Fernandez, who served as a Navy search and rescue instructor for three years, said because of his training he knew how to turn his board shorts into a flotation device. After he fell into the water, he took off the shorts, scooped air into them and scrunched the ends tightly with his hands to create an air bubble the size of an ipu, or gourd drum.
He described the board shorts as his lifesaver. "I knew if I lost this, I would die," he said yesterday as he held the the light-blue plaid Quiksilver board shorts in his hands.
It was about 1:15 p.m., and he was about three-quarters of a mile from Moku Manu island when he started heading back to Kaneohe.
Fernandez said he would swim for about 15 minutes in the rough current, then take five-minute breaks to preserve energy as he swam toward Pyramid Rock Beach near Kaneohe Bay, about seven miles away.
The muscles in his arms, legs and back cramped up. Thoughts of his daughter and granddaughter ran through his mind, giving him strength to continue.
He prayed to God and his late parents to help him and watch over him. "God, give me a second chance," he recalled saying.
As the sky darkened, Fernandez used the Pyramid Rock Lighthouse as a guide to make sure he did not swim into Kaneohe Bay, which would mean a longer swim to shore. "I would've been treading waters for more hours, and I probably would've died," he said.
Sometime after 7 p.m., he finally reached a wall of rocks at Pyramids and climbed it. Exhausted, Fernandez walked into the beach parking lot where he saw a couple. He yelled for help, telling them to call 911 after he explained what happened.
Emergency personnel responded, and his girlfriend also arrived and took him to Castle Medical Center where he was treated for dehydration and sunburns.
After taking a short drive to Pyramids from his condominium, Fernandez stood near the shoreline yesterday looking at Moku Manu island and the deep waters in between. Still suffering from muscle pain, he said he is amazed he survived.
"I made it," said Fer-nandez, who celebrates his 50th birthday Monday. "I just count my blessings that I'm alive."

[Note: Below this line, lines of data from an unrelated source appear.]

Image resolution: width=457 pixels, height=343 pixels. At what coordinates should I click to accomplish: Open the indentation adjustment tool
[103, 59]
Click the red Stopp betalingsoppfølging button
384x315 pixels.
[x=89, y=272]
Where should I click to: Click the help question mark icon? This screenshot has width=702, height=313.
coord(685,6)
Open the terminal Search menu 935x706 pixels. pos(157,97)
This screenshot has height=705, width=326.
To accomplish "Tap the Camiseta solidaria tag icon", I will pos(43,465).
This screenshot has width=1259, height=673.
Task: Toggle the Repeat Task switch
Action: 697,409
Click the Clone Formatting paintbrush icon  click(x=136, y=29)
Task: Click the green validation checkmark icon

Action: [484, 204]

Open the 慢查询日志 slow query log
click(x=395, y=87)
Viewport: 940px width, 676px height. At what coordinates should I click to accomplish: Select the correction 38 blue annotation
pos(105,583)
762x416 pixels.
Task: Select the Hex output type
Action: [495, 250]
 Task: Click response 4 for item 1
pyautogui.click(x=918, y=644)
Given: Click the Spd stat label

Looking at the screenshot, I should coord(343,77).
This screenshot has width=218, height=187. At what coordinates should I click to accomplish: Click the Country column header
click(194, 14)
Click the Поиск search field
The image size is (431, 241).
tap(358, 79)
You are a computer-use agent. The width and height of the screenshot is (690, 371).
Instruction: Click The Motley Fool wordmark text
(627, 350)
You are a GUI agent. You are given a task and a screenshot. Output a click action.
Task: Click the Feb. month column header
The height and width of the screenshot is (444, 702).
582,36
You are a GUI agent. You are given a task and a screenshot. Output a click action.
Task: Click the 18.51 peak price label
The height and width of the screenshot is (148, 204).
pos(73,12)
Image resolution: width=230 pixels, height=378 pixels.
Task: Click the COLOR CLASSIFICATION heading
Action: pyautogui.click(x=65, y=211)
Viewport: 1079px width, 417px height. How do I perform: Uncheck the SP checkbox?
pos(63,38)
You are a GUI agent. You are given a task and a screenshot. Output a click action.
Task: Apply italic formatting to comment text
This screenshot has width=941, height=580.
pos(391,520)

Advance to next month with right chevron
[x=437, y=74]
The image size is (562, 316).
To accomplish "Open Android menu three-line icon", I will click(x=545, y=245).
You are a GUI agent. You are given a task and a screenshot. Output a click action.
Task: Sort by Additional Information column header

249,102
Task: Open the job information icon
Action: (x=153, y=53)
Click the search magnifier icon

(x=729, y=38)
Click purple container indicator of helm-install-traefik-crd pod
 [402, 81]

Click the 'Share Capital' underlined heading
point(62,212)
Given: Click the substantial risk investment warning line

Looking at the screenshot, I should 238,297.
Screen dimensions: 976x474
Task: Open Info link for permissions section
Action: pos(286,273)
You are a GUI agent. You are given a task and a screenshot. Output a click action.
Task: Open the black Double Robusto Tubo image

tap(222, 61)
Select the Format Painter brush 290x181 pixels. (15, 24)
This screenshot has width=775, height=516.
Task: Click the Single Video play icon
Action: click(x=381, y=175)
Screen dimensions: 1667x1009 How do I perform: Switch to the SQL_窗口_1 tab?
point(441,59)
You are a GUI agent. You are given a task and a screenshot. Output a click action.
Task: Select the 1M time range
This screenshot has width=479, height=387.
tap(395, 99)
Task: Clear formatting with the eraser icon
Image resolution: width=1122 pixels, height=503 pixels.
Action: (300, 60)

What a quick smart mind to turn his board short into a flotation device that saved his life. His experience as search and rescue instructor was most certainly a major asset along with his prayers that made this a heartening story to learn. The freaque wave that struck his 17 foot Boston Whaler, as the villain, is in no way predictable. No one in their right mind would expect something like that might happen, but it always happens, we don't know where, when, why, what, or how. His boat is still out there waiting to be recovered. Let's just be thankful for a happy-ending story today. Thanks be to God!